* Problem to work on
Reproduce word for word the part of the forum thread on OCR for microfilmed newspapers that opens with the words containing "ipanini · November" and closes with "or is ABBY’s.".

OCR select sections of microfilmed newspapers

CDdevon · November 9, 2021, 4:39pm

Hi there! I’m new to Devonthink, and so apologies if this question has been answered somewhere else. I’m wondering if there was a way to select sections of PDF files of newspapers, so I can OCR only select sections? I am looking at digital copies of microfilmed newspapers. The image is not the clearest (i.e. very blurry in certain sections, lots of fold marks), because the originals were most likely brittle to begin with. Given this, I think only certain sections can work with OCR. I’m having trouble figuring out what “select tool” I need for this, and also how to then ask Devonthink to OCR the sections which I’ve selected.

Basically, I’m trying to work use Devonthink so that I don’t have to transcribe everything.

Thanks for your help!

BLUEFROG · November 9, 2021, 4:46pm

Welcome @CDdevon

Sorry but zone-based OCR is currently not possible in DEVONthink. The request is noted however.

ipanini · November 9, 2021, 5:28pm

What jumps to mind:

In Devonthink you can fairly easily copy out a single page / number of pages
create a new single page pdf from there and try OCR
or
screenshot the part that you need > open with Preview, maybe do some rotating if necessary > do the OCR

In the far past I have used ABBY, there I could select rectangles, columns etc and let it do it’s thing. If I’m not mistaken (Jim will correct me if I’m wrong) the OCR engine in Devonthink is based on ABBY, or is ABBY’s.

I’ve also had fairly good results with PDFpen Pro. Don’t use it every day, so not aware of the actual status, but they had an interesting capability to order / reorder and at the same time create a document index where you could put links to specific pages yourself.

Success!

* Provided material

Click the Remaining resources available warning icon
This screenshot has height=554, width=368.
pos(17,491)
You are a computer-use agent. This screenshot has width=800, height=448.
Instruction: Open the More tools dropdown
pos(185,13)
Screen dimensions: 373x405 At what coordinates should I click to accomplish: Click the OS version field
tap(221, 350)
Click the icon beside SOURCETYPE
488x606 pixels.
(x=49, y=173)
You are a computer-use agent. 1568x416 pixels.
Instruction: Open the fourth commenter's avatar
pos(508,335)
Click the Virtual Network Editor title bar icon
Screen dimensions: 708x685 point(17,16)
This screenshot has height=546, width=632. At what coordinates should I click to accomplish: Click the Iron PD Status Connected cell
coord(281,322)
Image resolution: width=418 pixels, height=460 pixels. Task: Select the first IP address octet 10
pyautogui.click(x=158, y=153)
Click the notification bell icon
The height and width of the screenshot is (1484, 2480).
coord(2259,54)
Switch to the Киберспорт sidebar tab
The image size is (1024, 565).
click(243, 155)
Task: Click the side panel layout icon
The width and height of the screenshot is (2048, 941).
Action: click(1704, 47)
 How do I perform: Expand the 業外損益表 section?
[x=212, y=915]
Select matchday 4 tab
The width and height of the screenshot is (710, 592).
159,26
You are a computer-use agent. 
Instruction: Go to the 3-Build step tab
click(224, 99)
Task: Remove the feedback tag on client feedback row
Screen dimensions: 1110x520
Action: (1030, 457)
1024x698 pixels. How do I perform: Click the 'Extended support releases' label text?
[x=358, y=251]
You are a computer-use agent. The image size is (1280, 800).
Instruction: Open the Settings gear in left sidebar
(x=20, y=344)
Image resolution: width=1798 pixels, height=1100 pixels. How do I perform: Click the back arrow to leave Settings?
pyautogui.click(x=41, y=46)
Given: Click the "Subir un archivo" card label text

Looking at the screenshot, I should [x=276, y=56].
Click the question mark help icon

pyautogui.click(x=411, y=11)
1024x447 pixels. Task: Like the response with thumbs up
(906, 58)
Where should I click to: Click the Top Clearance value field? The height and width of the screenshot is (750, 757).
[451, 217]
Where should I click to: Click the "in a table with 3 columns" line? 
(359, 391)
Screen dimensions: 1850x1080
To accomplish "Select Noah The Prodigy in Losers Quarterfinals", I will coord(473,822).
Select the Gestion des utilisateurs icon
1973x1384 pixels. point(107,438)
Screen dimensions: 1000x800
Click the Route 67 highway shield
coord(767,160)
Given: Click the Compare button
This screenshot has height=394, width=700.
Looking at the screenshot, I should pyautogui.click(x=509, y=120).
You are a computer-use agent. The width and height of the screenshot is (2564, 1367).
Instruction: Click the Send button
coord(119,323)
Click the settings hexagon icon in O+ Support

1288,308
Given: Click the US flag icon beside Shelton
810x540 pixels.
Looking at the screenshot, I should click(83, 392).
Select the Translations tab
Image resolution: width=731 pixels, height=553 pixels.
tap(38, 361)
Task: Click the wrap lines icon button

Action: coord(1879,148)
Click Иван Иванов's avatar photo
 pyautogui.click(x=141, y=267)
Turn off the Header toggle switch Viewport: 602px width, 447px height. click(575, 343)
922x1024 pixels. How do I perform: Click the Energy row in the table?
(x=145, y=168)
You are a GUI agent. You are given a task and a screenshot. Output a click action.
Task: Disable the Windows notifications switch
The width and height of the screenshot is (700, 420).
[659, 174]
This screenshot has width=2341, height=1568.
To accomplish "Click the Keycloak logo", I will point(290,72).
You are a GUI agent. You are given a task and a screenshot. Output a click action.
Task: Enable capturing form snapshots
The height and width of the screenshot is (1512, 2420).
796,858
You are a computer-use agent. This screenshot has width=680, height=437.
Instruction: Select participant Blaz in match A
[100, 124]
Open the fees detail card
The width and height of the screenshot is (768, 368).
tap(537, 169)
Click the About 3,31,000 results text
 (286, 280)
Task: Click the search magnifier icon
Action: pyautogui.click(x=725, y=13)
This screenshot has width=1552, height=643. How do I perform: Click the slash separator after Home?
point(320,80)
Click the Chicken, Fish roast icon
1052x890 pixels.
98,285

* Answer in full
ipanini · November 9, 2021, 5:28pm

What jumps to mind:

In Devonthink you can fairly easily copy out a single page / number of pages
create a new single page pdf from there and try OCR
or
screenshot the part that you need > open with Preview, maybe do some rotating if necessary > do the OCR

In the far past I have used ABBY, there I could select rectangles, columns etc and let it do it’s thing. If I’m not mistaken (Jim will correct me if I’m wrong) the OCR engine in Devonthink is based on ABBY, or is ABBY’s.